Yeah, that's really a good question. There does seem to be a bit of a difference in approach with physicians and social scientists, and what I mean by that is that social scientists will argue very strongly that race is a social variable, and that biology is not only unimportant but it's meaningless. I think that most physicians we've been trained to look at probabilities, and there's no question that there are some diseases in which African Americans are more prone to. We use that to narrow our differential diagnosis. Commonly in medicine, we do use the fact that there was a higher prevalence or incidence or burden of disease in one group versus another, whereas some other groups think that that's wrong to do and that we should be looking for social determinants that cause those differences. I think that looking for social determinants is very important, and so regardless of whether or not you think that there are some diseases that are in higher prevalence and incidence in a person of a particular race, you should still look for some more meaningful factors than then race to explain that difference. I don't think that it's biologically meaningless. There are some biological consequences, even though it's not a biological construct.

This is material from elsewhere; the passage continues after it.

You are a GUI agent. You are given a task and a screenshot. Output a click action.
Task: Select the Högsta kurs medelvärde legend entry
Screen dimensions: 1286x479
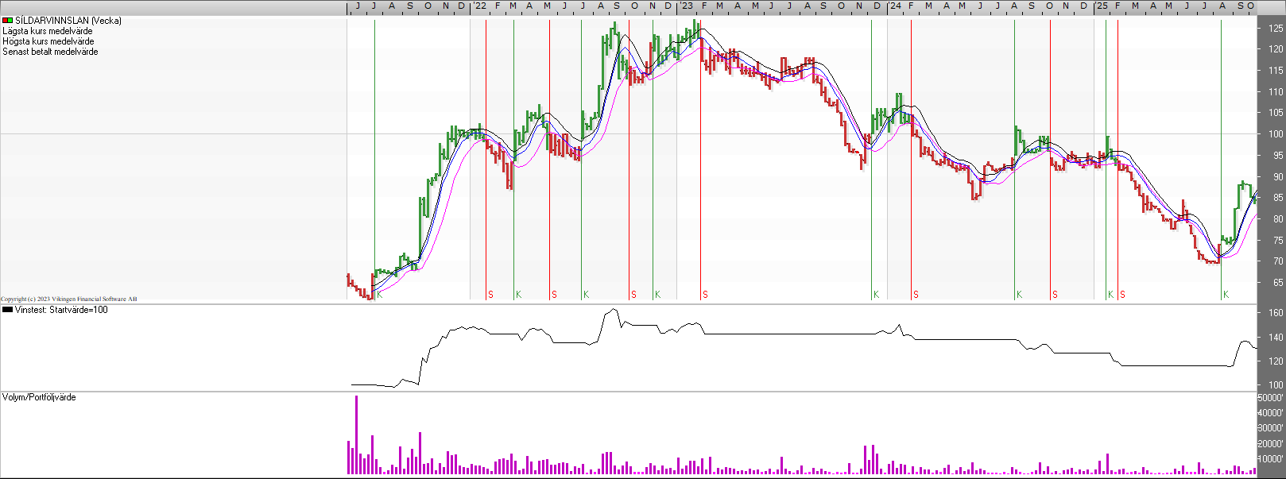(x=48, y=41)
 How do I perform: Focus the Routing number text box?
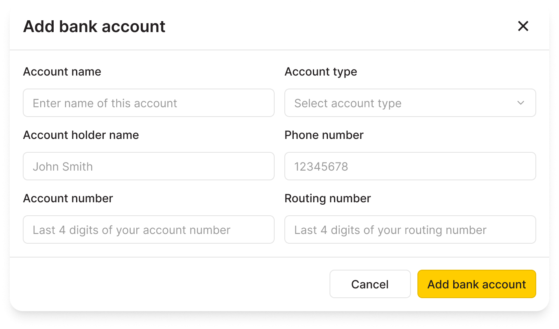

Racism is a core variable to explain genetic variation. There's more variability among many people of the same race than among people of different races. I like to give the example of (James D.) Watson, who was the first person who had his human genome mapped, and then (John Craig) Venter, who was competing with Watson to get the genome mapped. The fifth person to get the genome map was Kim (Seong-jin), and when you looked at the all the alleles of these three gentlemen, Watson had more in common with Kim and Venter had more in common with Kim than Watson had with Venter. The two white people had less in common than either one of them with an Asian in terms of the number of alleles that were common between the two, so that gives you an example of how racism is really a very poor indicator of genetic variability. I think that what we have to do is look deeper and find out what are the causes of why we see these health disparities. Oftentimes, it may be socio-economic status or some other factor, social determinant, that is the causative factor as opposed to race, which could just be a confounding factor.

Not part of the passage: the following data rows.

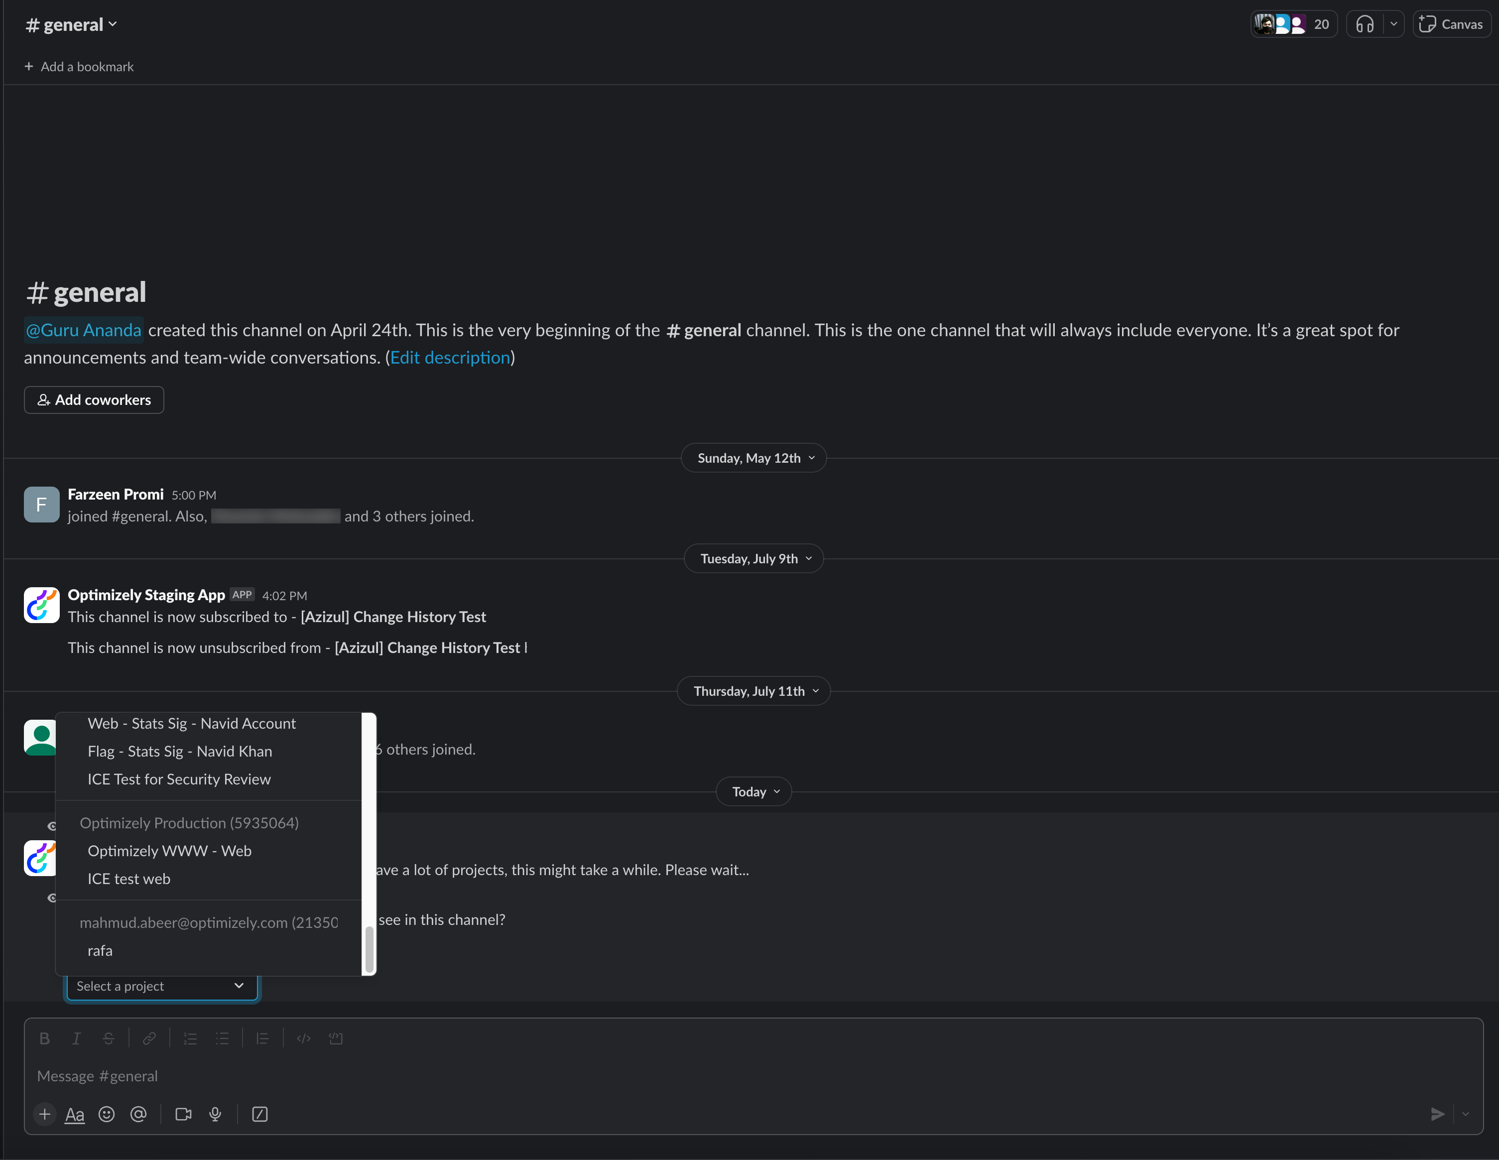This screenshot has width=1499, height=1160.
Task: Open the Today date jump menu
Action: [754, 792]
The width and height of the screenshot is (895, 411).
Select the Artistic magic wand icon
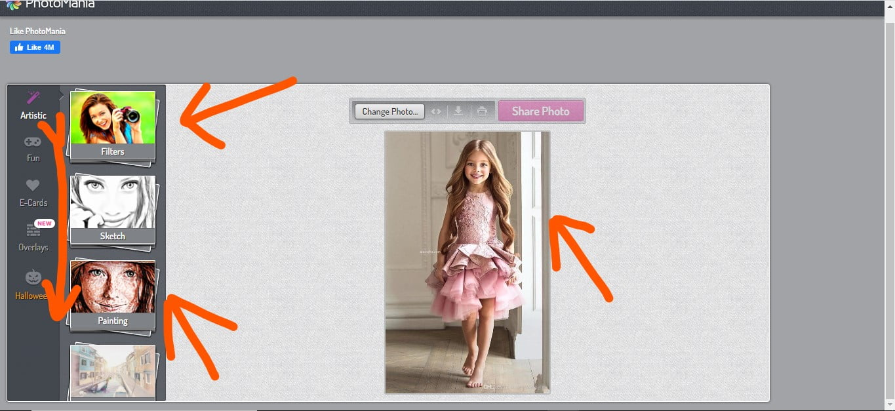(x=33, y=98)
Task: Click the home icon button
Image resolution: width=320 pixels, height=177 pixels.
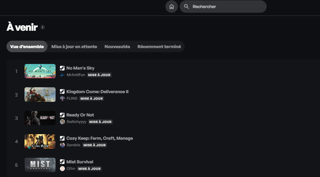Action: [172, 7]
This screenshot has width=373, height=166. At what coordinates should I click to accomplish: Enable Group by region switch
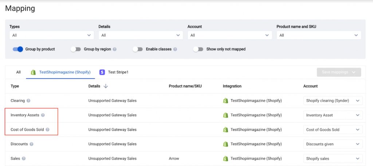76,49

I think the first thing is to really interrogate whether or not it's even appropriate to use race as a variable. There are cases in which it is appropriate, but to really question it and to question it at different points of the study so that it's not just once and then you're done with it. There are different stages of research that race as a variable can mean different things at various stages. If it is appropriate, and there are cases in which it is, for example, to look at health disparities and things like that, then to really looking at what some of the underlying factors might be. There's a PhD thesis that I was able to read recently of a PhD candidate, who recently wrote an article in American Journal of Ophthalmology related to race. He found in his research that socio-economic status was a mediator for race, and by controlling socioeconomic status that one could diminish the role that race had based on different racial categories. That's just an example of how there could be these mediators and confounders, if you look deep enough, that you'll be able to uncover it. Many times, people consider race as a risk factor for various diseases like glaucoma. I mean, I made my career on that, but the fact that it's a risk factor doesn't mean that there was a causative relationship there. It may be something that we measured that we know about like central corneal thickness, or it may be something that we don't know about at all, there's something unmeasured. A deeper look at social variables, looking at potential biomarkers, there are a host of ways to look at this in a way that is more comprehensive than just using race as a variable just because it's convenient to do.

I've just mentioned that there is a National Academy of Science, Engineering, and Medicine. All three of the National Academies have recently had a consensus committee on the use of race and research, and I was fortunate to chair that committee. Our work was completed just a couple of weeks ago and it's under review right now, and there will be a report that comes out probably in October.